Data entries
%%

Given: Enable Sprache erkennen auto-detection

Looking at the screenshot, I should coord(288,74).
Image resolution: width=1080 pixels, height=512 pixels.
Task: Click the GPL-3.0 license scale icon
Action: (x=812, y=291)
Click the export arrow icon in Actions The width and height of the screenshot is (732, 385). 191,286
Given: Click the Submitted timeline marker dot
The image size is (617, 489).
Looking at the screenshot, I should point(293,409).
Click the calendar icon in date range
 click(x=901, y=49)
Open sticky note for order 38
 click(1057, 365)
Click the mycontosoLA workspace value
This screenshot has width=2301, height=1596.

%%

**What is asked**
Write out all of the data entries above word for word, keeping every line unchanged.

**Solution to the exercise**
Given: Enable Sprache erkennen auto-detection

Looking at the screenshot, I should coord(288,74).
Image resolution: width=1080 pixels, height=512 pixels.
Task: Click the GPL-3.0 license scale icon
Action: (x=812, y=291)
Click the export arrow icon in Actions The width and height of the screenshot is (732, 385). 191,286
Given: Click the Submitted timeline marker dot
The image size is (617, 489).
Looking at the screenshot, I should point(293,409).
Click the calendar icon in date range
 click(x=901, y=49)
Open sticky note for order 38
 click(1057, 365)
Click the mycontosoLA workspace value
This screenshot has width=2301, height=1596.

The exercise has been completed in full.